• **Directions**:
Reproduce each record in the listing below exactly as written.

★ ★ ★ ★ ★

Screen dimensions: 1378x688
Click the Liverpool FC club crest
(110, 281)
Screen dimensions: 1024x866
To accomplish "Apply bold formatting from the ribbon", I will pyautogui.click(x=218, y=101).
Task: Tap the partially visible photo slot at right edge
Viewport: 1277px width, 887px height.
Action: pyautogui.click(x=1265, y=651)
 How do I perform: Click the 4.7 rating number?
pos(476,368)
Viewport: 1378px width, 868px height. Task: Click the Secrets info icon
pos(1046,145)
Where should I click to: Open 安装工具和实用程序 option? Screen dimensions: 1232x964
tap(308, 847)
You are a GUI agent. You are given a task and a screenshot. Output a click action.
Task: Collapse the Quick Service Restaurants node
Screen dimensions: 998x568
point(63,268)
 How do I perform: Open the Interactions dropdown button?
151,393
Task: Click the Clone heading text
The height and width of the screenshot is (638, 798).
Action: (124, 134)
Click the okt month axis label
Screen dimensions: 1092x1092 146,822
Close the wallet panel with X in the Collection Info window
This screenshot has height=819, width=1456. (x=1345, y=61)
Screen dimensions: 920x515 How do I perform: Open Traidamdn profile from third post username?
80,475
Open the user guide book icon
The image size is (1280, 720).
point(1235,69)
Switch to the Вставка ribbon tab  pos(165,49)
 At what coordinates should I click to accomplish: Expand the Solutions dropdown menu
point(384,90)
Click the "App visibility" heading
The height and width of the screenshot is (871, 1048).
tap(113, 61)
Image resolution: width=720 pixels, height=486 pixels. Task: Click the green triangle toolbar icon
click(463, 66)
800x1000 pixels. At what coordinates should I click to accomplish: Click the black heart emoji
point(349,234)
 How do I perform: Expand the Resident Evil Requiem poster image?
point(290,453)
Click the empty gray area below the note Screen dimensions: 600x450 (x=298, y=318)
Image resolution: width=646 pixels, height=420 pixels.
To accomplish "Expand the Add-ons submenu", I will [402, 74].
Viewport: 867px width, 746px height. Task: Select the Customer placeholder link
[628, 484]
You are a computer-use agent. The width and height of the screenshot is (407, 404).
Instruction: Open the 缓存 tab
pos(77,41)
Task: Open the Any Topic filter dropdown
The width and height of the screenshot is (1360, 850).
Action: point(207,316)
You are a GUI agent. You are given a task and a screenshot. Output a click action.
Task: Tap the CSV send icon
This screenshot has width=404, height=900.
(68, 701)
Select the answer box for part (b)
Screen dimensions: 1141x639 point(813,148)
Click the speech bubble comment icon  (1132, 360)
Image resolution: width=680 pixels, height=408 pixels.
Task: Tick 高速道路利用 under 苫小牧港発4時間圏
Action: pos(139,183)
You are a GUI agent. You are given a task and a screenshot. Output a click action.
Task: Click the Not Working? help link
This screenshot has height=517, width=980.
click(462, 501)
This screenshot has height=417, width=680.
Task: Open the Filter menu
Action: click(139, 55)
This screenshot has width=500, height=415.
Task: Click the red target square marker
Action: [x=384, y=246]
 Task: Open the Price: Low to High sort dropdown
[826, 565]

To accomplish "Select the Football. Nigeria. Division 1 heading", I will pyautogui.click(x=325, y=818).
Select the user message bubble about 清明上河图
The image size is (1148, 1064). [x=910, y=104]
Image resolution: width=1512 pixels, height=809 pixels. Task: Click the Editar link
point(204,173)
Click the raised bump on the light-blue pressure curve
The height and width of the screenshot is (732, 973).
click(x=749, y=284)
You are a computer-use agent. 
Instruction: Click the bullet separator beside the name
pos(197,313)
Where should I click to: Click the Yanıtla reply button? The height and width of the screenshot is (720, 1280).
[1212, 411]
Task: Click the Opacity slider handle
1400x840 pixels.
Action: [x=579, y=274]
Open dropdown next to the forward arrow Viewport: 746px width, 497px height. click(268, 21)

★ ★ ★ ★ ★

• **Answer to this task**:
Screen dimensions: 1378x688
Click the Liverpool FC club crest
(110, 281)
Screen dimensions: 1024x866
To accomplish "Apply bold formatting from the ribbon", I will pyautogui.click(x=218, y=101).
Task: Tap the partially visible photo slot at right edge
Viewport: 1277px width, 887px height.
Action: pyautogui.click(x=1265, y=651)
 How do I perform: Click the 4.7 rating number?
pos(476,368)
Viewport: 1378px width, 868px height. Task: Click the Secrets info icon
pos(1046,145)
Where should I click to: Open 安装工具和实用程序 option? Screen dimensions: 1232x964
tap(308, 847)
You are a GUI agent. You are given a task and a screenshot. Output a click action.
Task: Collapse the Quick Service Restaurants node
Screen dimensions: 998x568
point(63,268)
 How do I perform: Open the Interactions dropdown button?
151,393
Task: Click the Clone heading text
The height and width of the screenshot is (638, 798).
Action: (124, 134)
Click the okt month axis label
Screen dimensions: 1092x1092 146,822
Close the wallet panel with X in the Collection Info window
This screenshot has height=819, width=1456. (x=1345, y=61)
Screen dimensions: 920x515 How do I perform: Open Traidamdn profile from third post username?
80,475
Open the user guide book icon
The image size is (1280, 720).
point(1235,69)
Switch to the Вставка ribbon tab  pos(165,49)
 At what coordinates should I click to accomplish: Expand the Solutions dropdown menu
point(384,90)
Click the "App visibility" heading
The height and width of the screenshot is (871, 1048).
tap(113, 61)
Image resolution: width=720 pixels, height=486 pixels. Task: Click the green triangle toolbar icon
click(463, 66)
800x1000 pixels. At what coordinates should I click to accomplish: Click the black heart emoji
point(349,234)
 How do I perform: Expand the Resident Evil Requiem poster image?
point(290,453)
Click the empty gray area below the note Screen dimensions: 600x450 (x=298, y=318)
Image resolution: width=646 pixels, height=420 pixels.
To accomplish "Expand the Add-ons submenu", I will [402, 74].
Viewport: 867px width, 746px height. Task: Select the Customer placeholder link
[628, 484]
You are a computer-use agent. The width and height of the screenshot is (407, 404).
Instruction: Open the 缓存 tab
pos(77,41)
Task: Open the Any Topic filter dropdown
The width and height of the screenshot is (1360, 850).
Action: point(207,316)
You are a GUI agent. You are given a task and a screenshot. Output a click action.
Task: Tap the CSV send icon
This screenshot has width=404, height=900.
(68, 701)
Select the answer box for part (b)
Screen dimensions: 1141x639 point(813,148)
Click the speech bubble comment icon  (1132, 360)
Image resolution: width=680 pixels, height=408 pixels.
Task: Tick 高速道路利用 under 苫小牧港発4時間圏
Action: pos(139,183)
You are a GUI agent. You are given a task and a screenshot. Output a click action.
Task: Click the Not Working? help link
This screenshot has height=517, width=980.
click(462, 501)
This screenshot has height=417, width=680.
Task: Open the Filter menu
Action: click(139, 55)
This screenshot has width=500, height=415.
Task: Click the red target square marker
Action: [x=384, y=246]
 Task: Open the Price: Low to High sort dropdown
[826, 565]

To accomplish "Select the Football. Nigeria. Division 1 heading", I will pyautogui.click(x=325, y=818).
Select the user message bubble about 清明上河图
The image size is (1148, 1064). [x=910, y=104]
Image resolution: width=1512 pixels, height=809 pixels. Task: Click the Editar link
point(204,173)
Click the raised bump on the light-blue pressure curve
The height and width of the screenshot is (732, 973).
click(x=749, y=284)
You are a computer-use agent. 
Instruction: Click the bullet separator beside the name
pos(197,313)
Where should I click to: Click the Yanıtla reply button? The height and width of the screenshot is (720, 1280).
[1212, 411]
Task: Click the Opacity slider handle
1400x840 pixels.
Action: [x=579, y=274]
Open dropdown next to the forward arrow Viewport: 746px width, 497px height. click(268, 21)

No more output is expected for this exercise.